‘Balance’ in taiji
One of the aspect of taiji is to allow ‘freedom of movement’, so that the body never inhibits itself.
‘Freedom of movement’
In order to exist, a solar system must work in harmony. If one planet in the solar system were to go out of alignment, the system would become unstable. If you see your
Left/Right; Front/Back; Up/Down
‘Ease of movement’ is produced first of all by relaxation. Any tension means that the body is fighting itself and therefore restricting movement … it is ‘inhibiting’ itself.
Ease of movement is also created by the interaction not only of the four limbs, but also of the upper and lower body. Horizontally, it is about using one side of the body to help the other side, and on the vertical aspect, it is the upper half of the body helping the lower half. In tai chi, movement never happens with only one unit of the body (e.g. one hand or leg), it is always reflected throughout (as in Newton’s 3rd law: ‘For every action there is an equal and opposite reaction’). As an example of vertical balance, you only have to think of a tight-rope walker to get the idea – he uses a long pole that stretches to either side of him to increase his ability to balance (the pole distributes mass away from the vertical axis which is the pivot point, which increases inertia). The point is that left and right have to be balanced for this to work.

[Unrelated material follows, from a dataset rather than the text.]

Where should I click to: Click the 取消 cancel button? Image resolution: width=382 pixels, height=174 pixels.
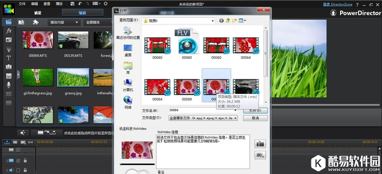point(255,118)
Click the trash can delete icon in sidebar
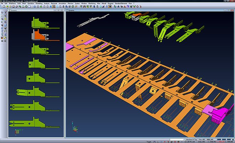Screen dimensions: 235x143 (2, 35)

Physiologically, when damaged, the body can balance itself automatically over a period of time when left alone. An example of this is that if you have ever damaged your lower back causing the lumbar muscles to go into spasm, you will know that your neck can be affected. After a while, the neck gets used to the new state of affairs and adjusts itself. You go to the osteopath who sorts out the lumbar problem, and your neck gets sore again, eventually recovering as it again adjusts itself.

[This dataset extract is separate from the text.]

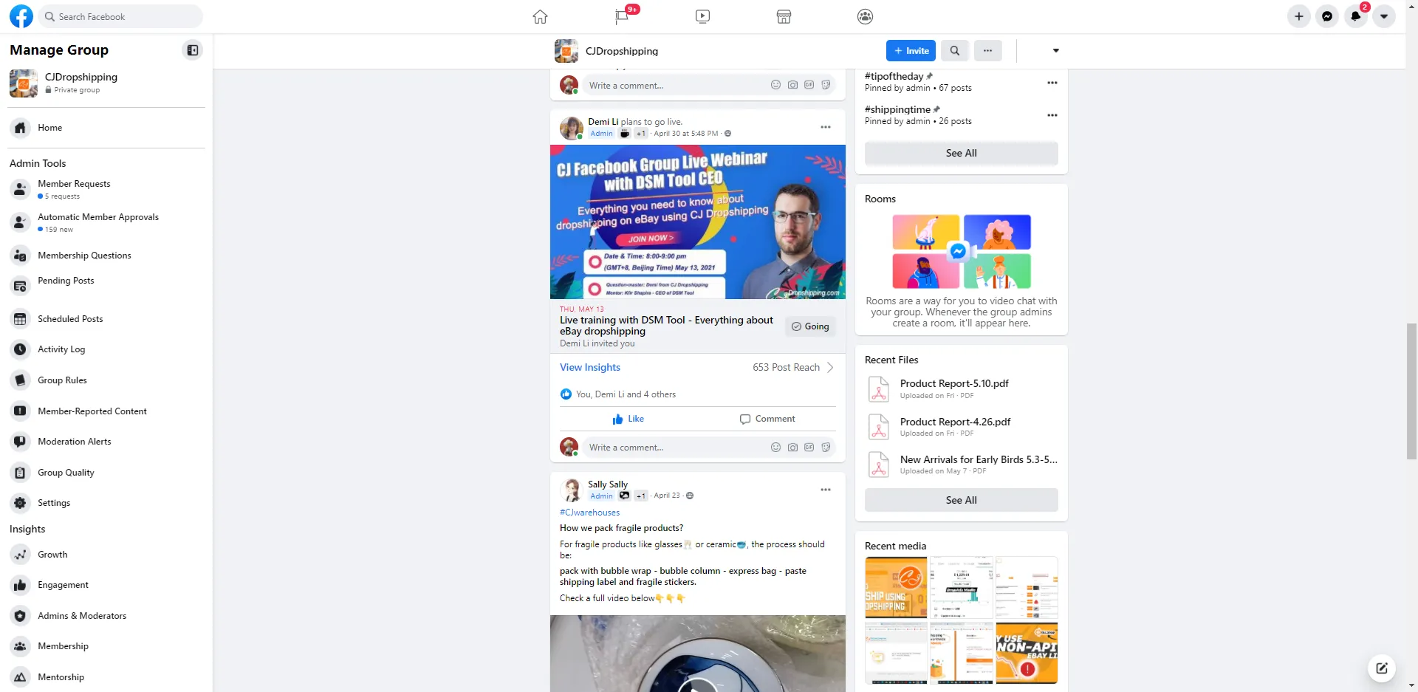Collapse the Manage Group sidebar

Returning to the solar system analogy, the ‘magnetic’ push/pull of the planets, which holds them in their orbits, is comparable to the physical action of breathing. At the most basic level, an in-breath has to become an out-breath; you cannot go on breathing in forever. This translates as ‘open/close’ (Kai/He); an ‘open’ must become a ‘close’ – you cannot continue opening forever, nor can you ‘open’ without having closed first… E.g. it’s impossible to punch with your arms already outstretched; you have to draw them inwards first. Neither can you have only one side of the body ‘opening’ because the body then becomes unbalanced. E.g. when breathing in, it is obvious that the chest expands; but the back must also expand. It is more obvious that when breathing in, not only does the left side of the ribcage expand, but the right side also expands.
Two-Person Tai Chi
Two partners, working together in tai chi, e.g. in Pushing Hands, are like two solar systems interacting; for mutual existence, one needs to sense the actions of the other and respond accordingly. It is this interaction between the two partners that produces the softness of tai chi.
Natural rules of movement
The odd thing is that, in the everyday actions of our day-to-day lives, we follow these ‘rules of movement’ 90% of the time. But when learning tai chi and other forms of movement, we start thinking, and all of a sudden our natural movement habits seem to vanish! So we have to re-learn the principles of what we would normally do without thinking. It’s also worth pointing out that when we don’t follow these principles in our daily lives, through distraction, stress, hurrying, or laziness, we often injure ourselves (e.g. picking up a heavy object from the floor without balancing the front and back of the body).
A simple example of our daily use of the body compared to our ‘learnt’ use of the body: If you wanted to pull a very heavy object, for example a wooden table, across a room, you might begin with one foot in front of you and one behind, you’d take hold of the edge or leg of the table, and as soon as you started the pulling action, you wouldn’t leave your elbows stuck out to the side, (you’d drop them), nor would you leave your bottom sticking out, (you’d tuck it in). If the table were extremely heavy, you would additionally engage your abdominal muscles, possibly sucking them in… As you dragged the table across the room, it would start to feel as though you were using your back to help pull it; and that’s exactly what you’d be doing, you’d be balancing the front leg (that you’re using for pushing) with your back.
However, when it comes to learning tai chi, most people just move their weight backwards (from the front leg to the back leg), do nothing with the pelvis, don’t even drop the elbows, and just pull their arms back (bending the elbows) as though the arms are a couple of additions to the body that just happen to be in front of you. All they see is the superficial movement of a body moving backwards from the front leg to the back leg, whilst withdrawing the arms.
So in many ways, doing a solo form of tai chi is much harder than doing tai chi with a partner where contact is involved. In solo tai chi, it’s harder to feel that you are pulling or pushing as there is nothing to pull and push. Your body therefore behaves differently. It’s almost easier to perform movement efficiently when working with a partner, because often (though not always), the body will balance itself automatically, and will cease to inhibit itself. Which is why, when performed correctly with the intention involved, solo tai chi is often referred to as ‘shadow boxing’.